CD Genomics Perspective: DNA-Based Technologies for Detection of Foodborne Microorganisms
Food-borne diseases are complex in nature and appear to pose serious public health issues worldwide. In humans, certain pathogens cause illnesses that are spread by different food products. Consumers, businesses, and regulatory authorities have been very concerned about the microbiological quality of food. Contamination can occur by air, water, soil contamination and at different points during the growing, harvesting, processing, and preparation of food crops. The prevalence of bacteria in food causes problems with food poisoning. Microbiological research is needed to determine the consistency and protection of food. Microbe development can lead to organoleptic changes in food that make it intolerable to the user. An imperative concern in the scientific community is the fast detection and diagnosis of microorganisms. There are two major purposes of food microbiological testing: to assess the disappearance of pathogens or their contaminants in order to ensure food protection, and to list total or microbial load indicators in order to track the efficacy of hygienic handling and to check the consistency of the substance and the durability of the shelf life. We list some commonly used foodborne microorganism research methods based on DNA technology as below.

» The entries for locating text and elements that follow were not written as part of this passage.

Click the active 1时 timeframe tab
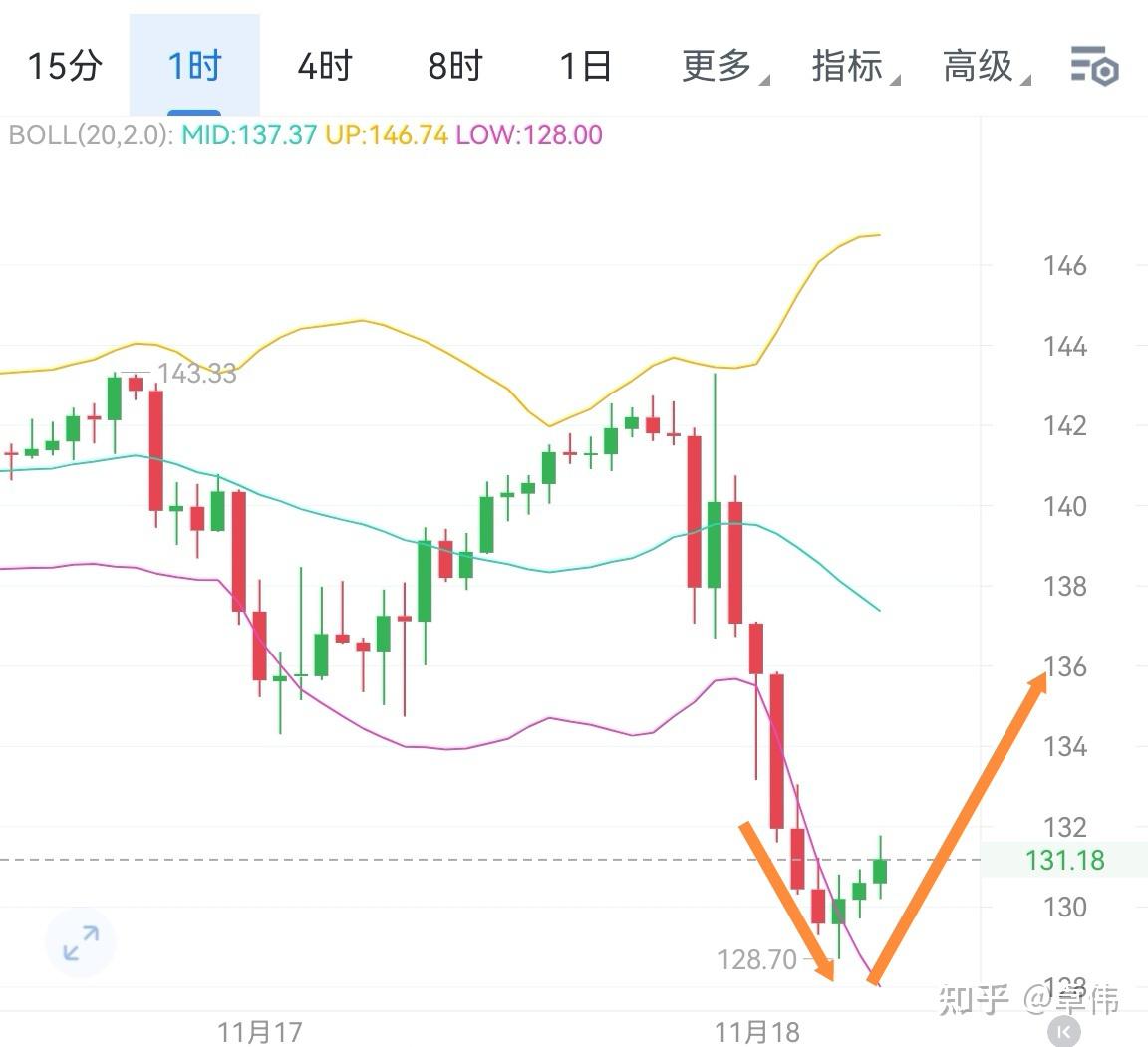This screenshot has width=1148, height=1047. tap(192, 67)
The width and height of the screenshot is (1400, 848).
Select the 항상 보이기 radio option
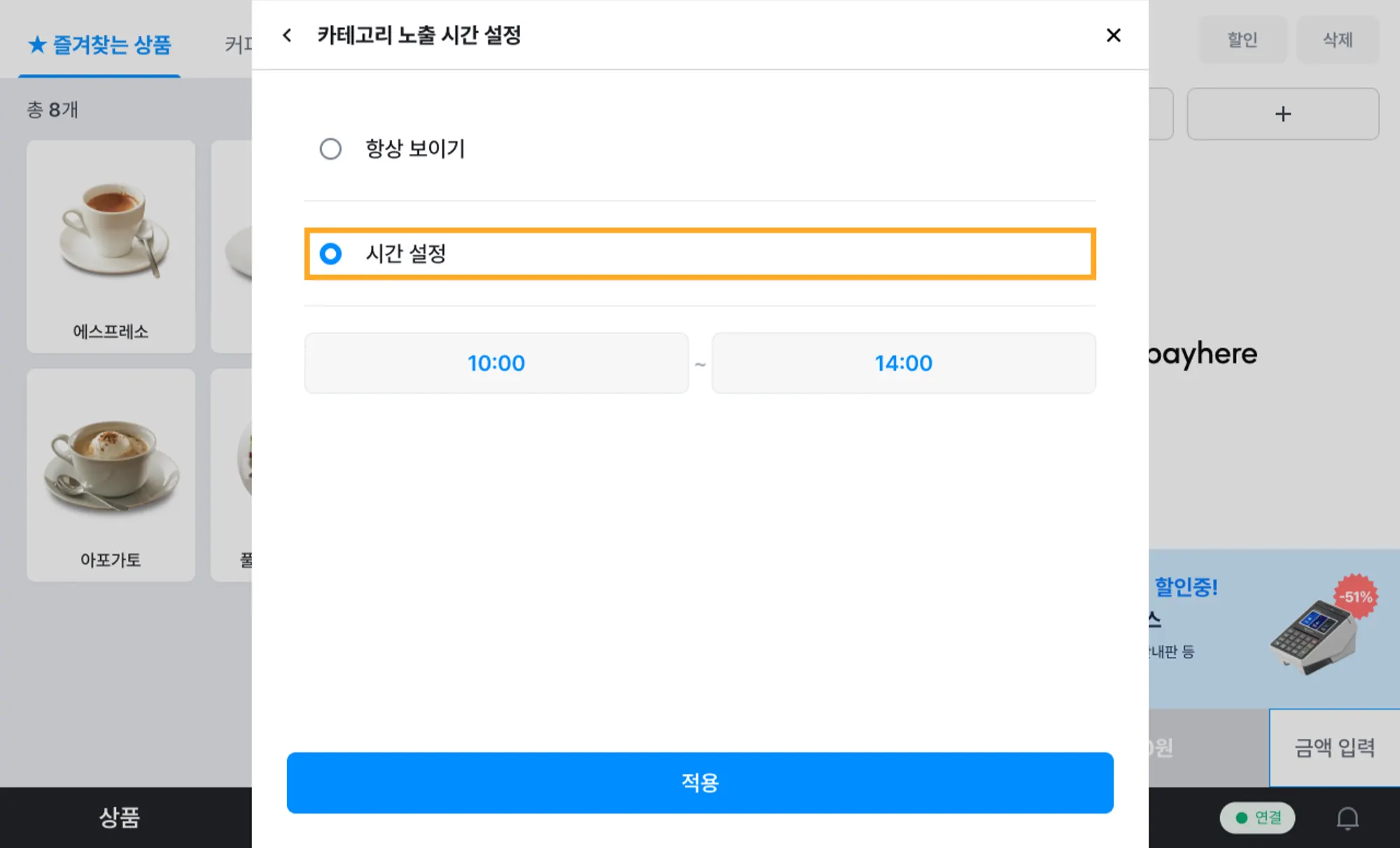pyautogui.click(x=330, y=149)

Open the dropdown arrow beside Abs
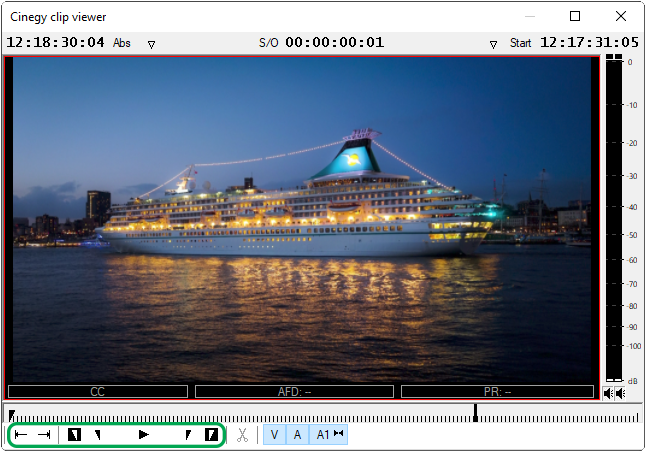pos(151,44)
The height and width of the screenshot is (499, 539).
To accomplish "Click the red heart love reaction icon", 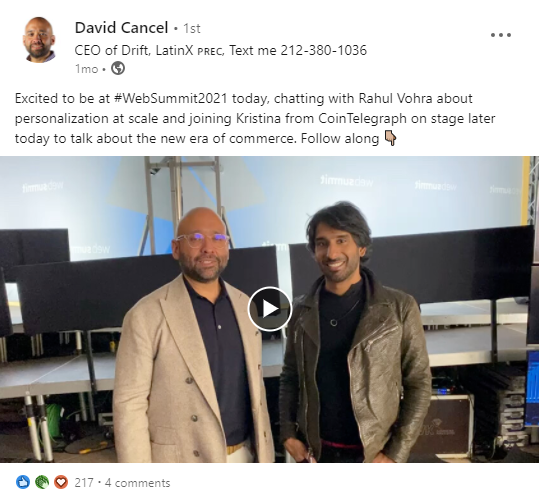I will (61, 482).
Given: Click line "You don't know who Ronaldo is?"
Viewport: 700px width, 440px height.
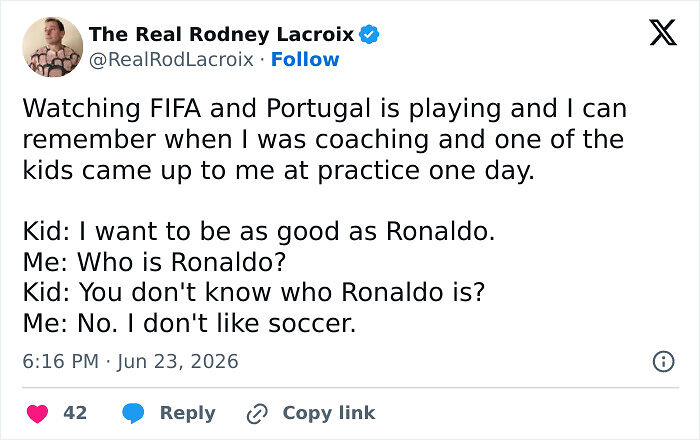Looking at the screenshot, I should [x=282, y=292].
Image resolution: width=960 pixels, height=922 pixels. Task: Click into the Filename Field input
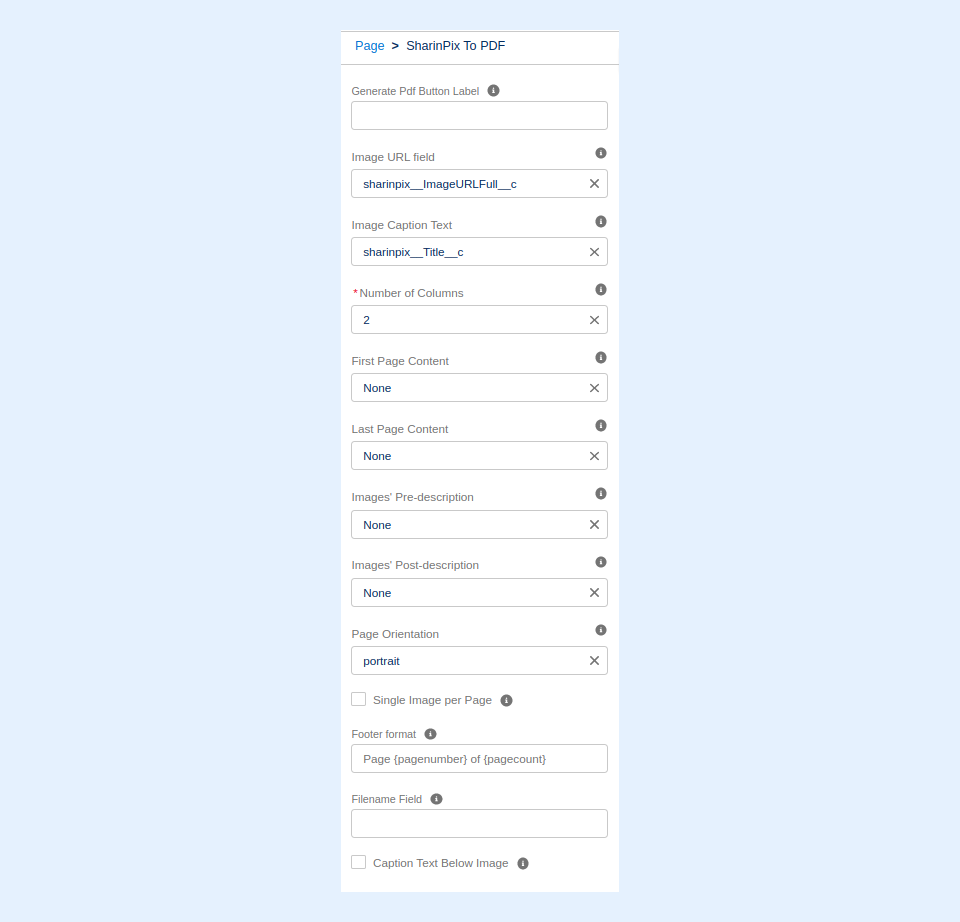[x=479, y=824]
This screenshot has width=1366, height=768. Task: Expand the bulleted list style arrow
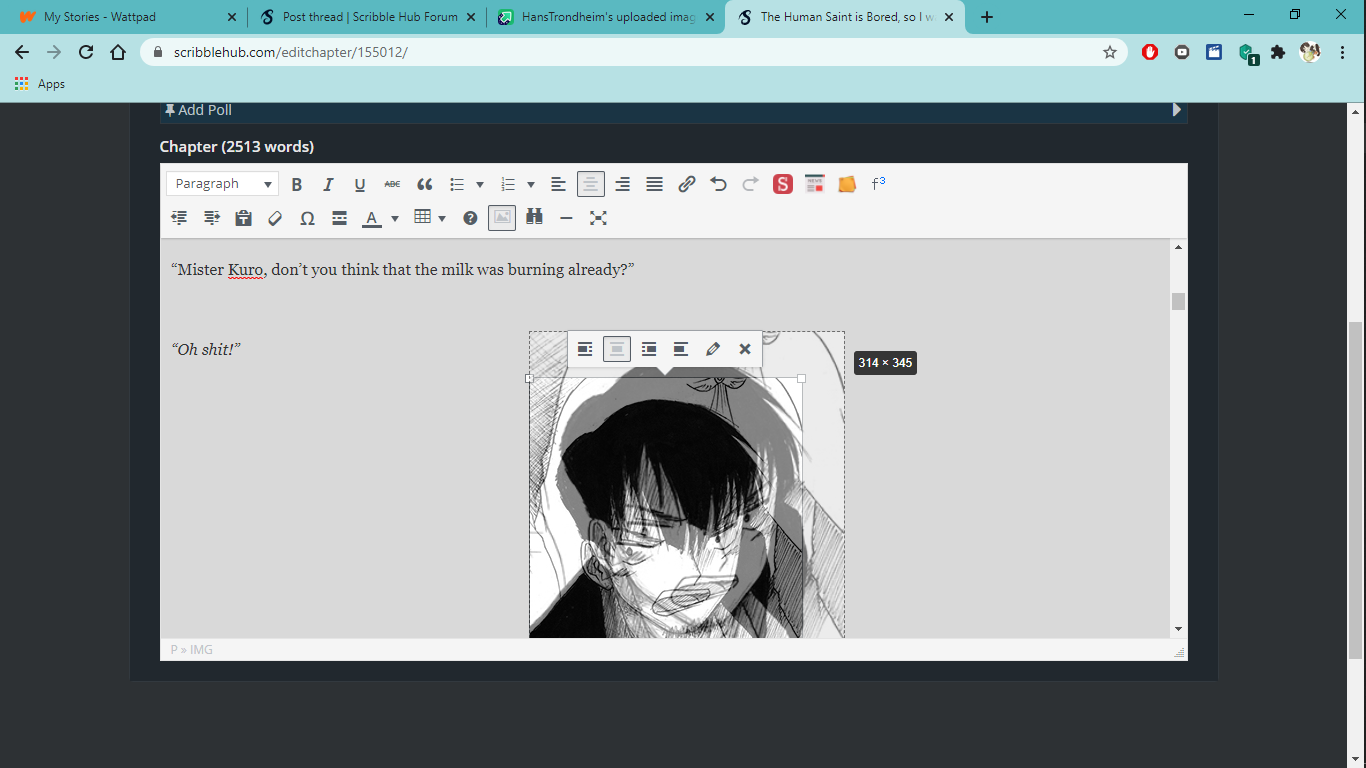pos(480,184)
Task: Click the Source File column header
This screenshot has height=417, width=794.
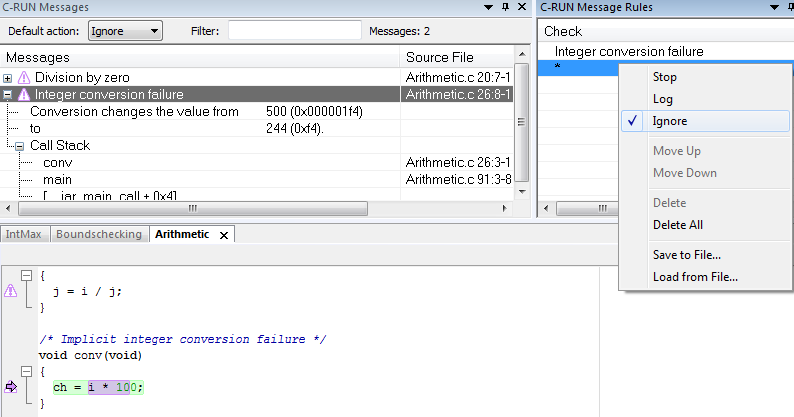Action: click(440, 57)
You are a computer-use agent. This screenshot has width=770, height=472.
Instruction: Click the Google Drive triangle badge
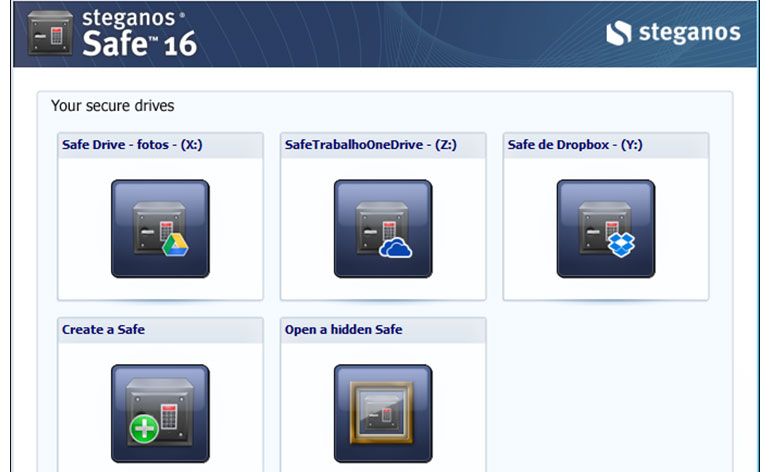[176, 245]
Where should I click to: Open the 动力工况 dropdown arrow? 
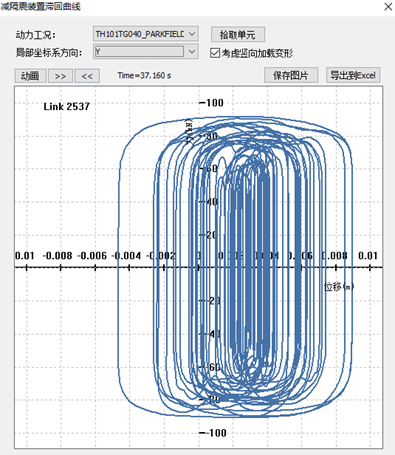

Restriction Fragment Length Polymorphism
Restriction Fragment Length Polymorphism (RFLP) is a very basic technique using genomic DNA-specific restriction enzyme digestion. It is used to compare the number and size (mass) of fragments formed by cutting restriction endonucleases at a given target DNA recognition site. Electrophoretic isolation investigates the resultant DNA fragments. Proof of evolving DNA sequences is the presence, lack, or changes in the mass of the resultant DNA fragments. For the discrimination of bacteria at the species level, this technique requires pure culture. RFLP was used in conjunction with PCR to reliably detect Staphylococcus and Listeria spp..
DNA sequencing technology has made it possible for scientists to sequence complete microbial genomes worldwide rapidly and effectively. New strategies offer the analysis and understanding of microbes at the molecular level in order to access the entire DNA sequences of microbial genomes. In response to the pathogenic invasion, researchers are attempting to identify pathogens in biological tissues and study variations in gene expression. These assist in the development of novel approaches for microbial pathogen detection and drug design and drug development. Each species of pathogen has a unique genomic signature that distinguishes itself from other organisms. The development of this nucleic acid signature for each microorganism of interest for quick and specific detection is one of the greatest challenges in the scientific field.
For the typing of diverse species of Gram-negative and Gram-positive bacteria, plasmid DNA profiling has been utilized. It is adapted and used as an indicator in the field of health care to compare strains and evaluate the potential spread of a resistance gene. Interestingly, plasmids have unique properties, such as being transferable by conjugation under selective pressure to another strain, but can be acquired or lost spontaneously during the process. A misunderstanding of genetic relatedness to the isolate is generated by the gain or loss of plasmid and limits short-term epidemiological studies. For organisms like Enterobacteria and Staphylococcus spp., this is particularly useful.